R: Profile Loglikelihoods and Confidence Intervals for...

profile_loglikelihood {soilhypfit}

R Documentation

Profile Loglikelihoods and Confidence Intervals for Parametric Modelling of Soil Hydraulic Properties

Description

The function prfloglik_sample computes for a single soil sample a loglikelihood profile as a function of the specified values for subsets of model parameters of soil water retention and/or soil hydraulic conductivity functions. The function confint_prfloglik_sample computes a confidence interval of one model parameter based on the likelihood ratio test for a single soil sample, and the S3 method confint computes confidence intervals of nonlinear model parameters for multiple soil samples.

Usage

prfloglik_sample(object, values, soil_sample,
    ncores = min(detectCores() - 1L, NROW(values)), verbose = 0)

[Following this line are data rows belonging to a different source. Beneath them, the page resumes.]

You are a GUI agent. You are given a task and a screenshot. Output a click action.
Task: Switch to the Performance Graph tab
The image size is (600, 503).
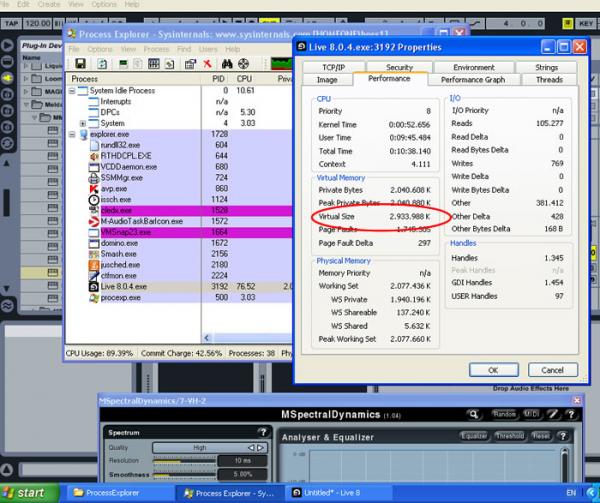(473, 80)
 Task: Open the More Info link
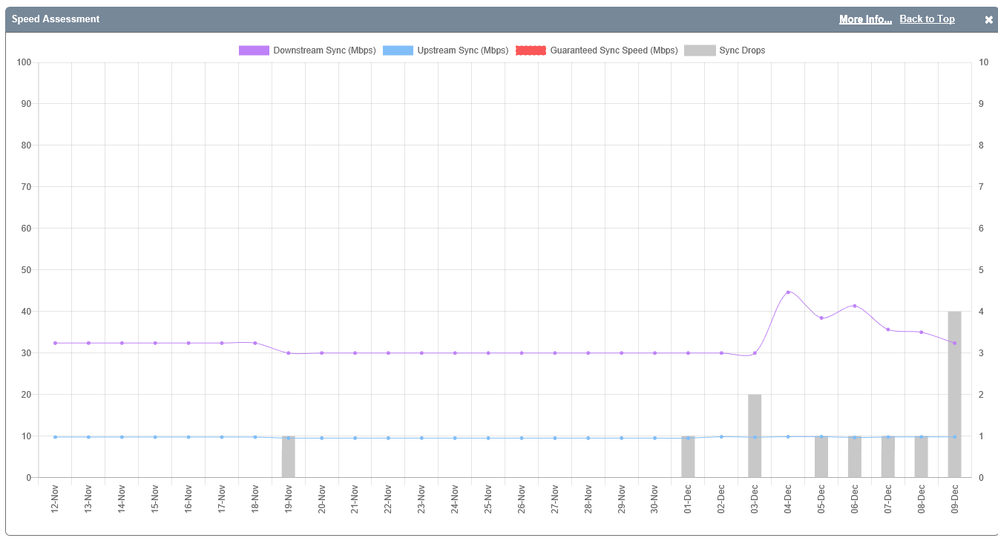click(865, 19)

confint_prfloglik_sample(object, parm = names(default_fit_param()),
    soil_sample, level = 0.95, test = c("F", "Chisq"),
    denominator_df = c("nonlinear", "all"), param_bound = NULL,
    root_tol = .Machine$double.eps^0.25, froot_tol = sqrt(root_tol),
    verbose = 0)

## S3 method for class 'fit_wrc_hcc'
confint(object,
    parm = names(object[["control"]][["initial_param"]]), level = 0.95,
    subset = NULL, type = c("loglik", "normal"), test = c("F", "Chisq"),
    denominator_df = c("nonlinear", "all"),
    root_tol = .Machine$double.eps^0.25, froot_tol = sqrt(root_tol),
    ncores = detectCores() - 1L, verbose = 0, ...)

Arguments

`object`	an object of class `fit_wrc_hcc`, see `fit_wrc_hcc`.
`values`	a `data.frame` or a `matrix` with the values of the conditionally linear (`\boldsymbol{\mu}^\mathrm{}` ) and nonlinear parameters (`\boldsymbol{\nu}^\mathrm{}` ) that should be kept fixed to compute the likelihood profile (mandatory argument, see `soilhypfitIntro`, `wc_model` and `hc_model` for information about the parametrization of models for soil water retention curves and/or soil hydraulic conductivity functions.). The names of the columns of `values` must match the names of model parameters.
`soil_sample`	a character scalar with the label of the soil sample for which the loglikelihood profile or the confidence interval should be computed. If `object` contains parameter estimates for a single soil sample then `soil_sample` is ignored, otherwise `soil_sample` is a mandatory argument.
`ncores`	an integer defining the number of cores for parallel computations. `ncores = 1` suppresses parallel computations.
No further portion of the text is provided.